* [Text section]:

Anne Billet, who appeared under the strongest impressions of grief, being sworn, deposed that she lived in the county of Southampton: she came to London in consequence of having read in the newspapers of the prisoner having been apprehended for the murder of Mr Perceval. She was induced to come to town, from a conviction that she knew more of him than any other friend. She knew him from a child. He resided latterly at Liverpool, from whence he came at Christmas last. She knew him to be a merchant. His father died insane in Titchfield Street, Oxford Road. She firmly believed that for the last three or four years the prisoner was in a state of derangement, respecting the business which he had been pursuing. She had not seen him for twelve months until the present moment. She always thought him deranged when his Russian affairs were the subject of conversation.
When cross-examined by Mr Garrow, she deposed that, when in London with the prisoner about twelve months since, he was going to different government offices to seek redress of his grievances. He was then in a state of derangement, as he had been ever since his return from Russia. There was one instance which occurred at the period to which she was alluding, which strongly confirmed her in the opinion of his insanity. About Christmas he told his wife and witness, that now he was come from Russia he had realized more than 100,000L., with which he intended to buy an estate in the west of England and to have a house in London. He admitted that he had not got the money, but said it was the same as if he had, for he had gained his cause in Russia and our government would make good all the loss he had sustained. He repeatedly said to her and to his wife that this was assuredly the fact. Upon one occasion he took Mrs Bellingham and the witness to the Secretary of State's office, where they saw Mr Smith, who said if he had not ladies with him he would not have come to him at all. The prisoner told Mr Smith, that the reason why he brought them was to convince them that his claims were just, and that he would very shortly receive the money. Mr Smith told him he could say nothing upon this subject: he had already sent him a letter alleging that he had nothing to expect. The prisoner then requested Mr Smith would answer him one question -- 'My friends say I am out of my senses. Is it your opinion that I am so?' Mr Smith said it was a very delicate question, and one he did not wish to answer. Having then departed, when they got into the carriage which waited for them, he took hold of his wife's hand and said, 'I hope, now, my dear, you are convinced all will now end as we wish.' Since that period she knew that he had been pursuing his object alone, his wife remaining at Liverpool.
Other witnesses were called, who deposed to like facts and to their belief in the insanity of the prisoner, but Lord Chief Justice Mansfield having summed up the case, the jury, after a consultation of two minutes and a half in the box, expressed a wish to retire, and an officer of the court being sworn, accompanied them to the jury-room. As they passed out, the prisoner regarded them separately with a look of mingled confidence and complacency. They were absent fourteen minutes, and, on their return into court, their countenances, acting as indices to their minds, at once unfolded the determination to which they had come. The prisoner again directed his attention to them in the same manner as before.

* [Entries provided]:
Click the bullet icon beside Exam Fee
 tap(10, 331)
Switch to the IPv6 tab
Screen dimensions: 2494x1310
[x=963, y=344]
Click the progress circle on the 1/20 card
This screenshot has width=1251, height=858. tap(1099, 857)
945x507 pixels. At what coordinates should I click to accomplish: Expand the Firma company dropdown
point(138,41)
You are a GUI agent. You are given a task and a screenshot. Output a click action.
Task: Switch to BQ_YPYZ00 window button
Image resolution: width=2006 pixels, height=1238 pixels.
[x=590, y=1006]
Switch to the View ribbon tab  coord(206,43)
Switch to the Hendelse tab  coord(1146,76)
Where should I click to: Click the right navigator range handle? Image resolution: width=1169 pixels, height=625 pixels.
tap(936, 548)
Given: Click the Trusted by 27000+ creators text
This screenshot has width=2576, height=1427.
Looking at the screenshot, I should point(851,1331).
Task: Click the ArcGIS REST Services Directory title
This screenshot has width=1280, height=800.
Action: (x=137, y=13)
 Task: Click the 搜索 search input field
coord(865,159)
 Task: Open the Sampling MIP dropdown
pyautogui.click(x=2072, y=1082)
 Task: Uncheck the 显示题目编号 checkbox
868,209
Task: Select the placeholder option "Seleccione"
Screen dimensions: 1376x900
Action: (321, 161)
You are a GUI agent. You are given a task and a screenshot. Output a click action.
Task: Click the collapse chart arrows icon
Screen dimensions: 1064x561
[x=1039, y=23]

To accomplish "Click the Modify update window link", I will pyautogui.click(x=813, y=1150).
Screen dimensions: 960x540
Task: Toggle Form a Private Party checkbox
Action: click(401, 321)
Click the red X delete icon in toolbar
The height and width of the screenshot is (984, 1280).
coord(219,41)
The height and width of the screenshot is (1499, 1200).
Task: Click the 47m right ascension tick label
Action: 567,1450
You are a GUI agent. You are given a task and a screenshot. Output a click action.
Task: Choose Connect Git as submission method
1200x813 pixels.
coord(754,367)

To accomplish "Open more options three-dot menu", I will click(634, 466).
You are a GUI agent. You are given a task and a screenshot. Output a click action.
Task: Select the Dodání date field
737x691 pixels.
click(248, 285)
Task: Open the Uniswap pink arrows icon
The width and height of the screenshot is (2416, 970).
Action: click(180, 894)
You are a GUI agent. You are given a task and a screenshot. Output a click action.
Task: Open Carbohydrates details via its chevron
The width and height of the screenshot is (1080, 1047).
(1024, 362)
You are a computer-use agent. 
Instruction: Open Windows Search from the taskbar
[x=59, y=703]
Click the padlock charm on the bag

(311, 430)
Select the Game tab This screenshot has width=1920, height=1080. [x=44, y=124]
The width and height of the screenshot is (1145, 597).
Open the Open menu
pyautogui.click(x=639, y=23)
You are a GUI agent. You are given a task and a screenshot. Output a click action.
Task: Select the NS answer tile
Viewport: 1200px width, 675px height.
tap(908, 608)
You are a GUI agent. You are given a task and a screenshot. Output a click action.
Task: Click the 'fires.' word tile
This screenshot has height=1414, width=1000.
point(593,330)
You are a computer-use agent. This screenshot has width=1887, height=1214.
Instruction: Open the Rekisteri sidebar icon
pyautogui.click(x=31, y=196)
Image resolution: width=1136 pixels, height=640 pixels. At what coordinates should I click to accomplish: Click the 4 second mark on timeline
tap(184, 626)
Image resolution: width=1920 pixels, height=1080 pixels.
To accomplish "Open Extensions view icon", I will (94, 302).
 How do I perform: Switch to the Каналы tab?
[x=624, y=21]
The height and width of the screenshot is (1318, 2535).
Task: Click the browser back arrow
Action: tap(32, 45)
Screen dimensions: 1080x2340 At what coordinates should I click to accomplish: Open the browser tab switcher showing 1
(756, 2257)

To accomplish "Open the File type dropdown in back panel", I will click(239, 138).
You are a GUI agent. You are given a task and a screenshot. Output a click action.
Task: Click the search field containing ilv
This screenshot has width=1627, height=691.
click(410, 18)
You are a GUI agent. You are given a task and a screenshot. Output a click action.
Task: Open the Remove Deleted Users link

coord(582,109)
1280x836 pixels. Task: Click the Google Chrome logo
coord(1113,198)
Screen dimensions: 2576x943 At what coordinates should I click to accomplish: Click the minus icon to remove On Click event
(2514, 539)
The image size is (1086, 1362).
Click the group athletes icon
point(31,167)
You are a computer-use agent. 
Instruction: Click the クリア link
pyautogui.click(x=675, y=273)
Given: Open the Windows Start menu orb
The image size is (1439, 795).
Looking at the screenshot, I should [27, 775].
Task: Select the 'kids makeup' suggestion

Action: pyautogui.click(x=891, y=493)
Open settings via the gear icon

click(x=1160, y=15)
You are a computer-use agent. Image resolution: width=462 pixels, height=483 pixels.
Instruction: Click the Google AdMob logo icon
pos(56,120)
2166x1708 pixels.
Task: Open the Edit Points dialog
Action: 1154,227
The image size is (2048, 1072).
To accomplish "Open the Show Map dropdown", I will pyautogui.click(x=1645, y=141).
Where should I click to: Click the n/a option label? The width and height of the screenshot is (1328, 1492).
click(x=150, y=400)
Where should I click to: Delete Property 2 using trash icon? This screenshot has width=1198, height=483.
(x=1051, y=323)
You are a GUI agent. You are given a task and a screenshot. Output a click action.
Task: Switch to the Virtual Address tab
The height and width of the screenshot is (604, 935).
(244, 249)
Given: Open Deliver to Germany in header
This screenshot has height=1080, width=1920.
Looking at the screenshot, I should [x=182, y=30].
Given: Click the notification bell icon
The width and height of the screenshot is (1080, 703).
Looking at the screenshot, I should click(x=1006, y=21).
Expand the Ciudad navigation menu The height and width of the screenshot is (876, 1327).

* [Exercises to complete]:
a – List every person identified by name in the trial account.
b – Write the next part of the trial account, beginning after its final sentence.
The items come from a separate source and have no connection to the trial account.

* [Answers]:
a – Anne Billet, Mr Perceval, Mr Garrow, Mrs Bellingham, Mr Smith, Lord Chief Justice Mansfield

b –
The names being called over, and the verdict asked for in the usual form, the foreman in a faltering voice, announced the fatal decision of -- Guilty.
The prisoner's countenance here indicated surprise, unmixed, however, with any demonstrations of that concern which the awfulness of his situation was calculated to produce.
The Recorder then passed the awful sentence of death on the prisoner in the most feeling manner, and he was ordered for execution on the following Monday, his body to be anatomized. He received the sentence without any emotion.
From the time of his condemnation the unfortunate convict was fed upon bread and water. All means of suicide were removed, and he was not allowed to be shaved -- a prohibition which gave him much concern, as he feared he should not appear as a gentleman. He was visited by the ordinary on Saturday, and some religious gentlemen called on him on Sunday, with whose conversation he seemed greatly pleased. He appeared naturally depressed by his situation; but persisted in a resolute denial of his guilt. He frequently said that he had prepared himself to go to his Father, and that he should be pleased when the hour came.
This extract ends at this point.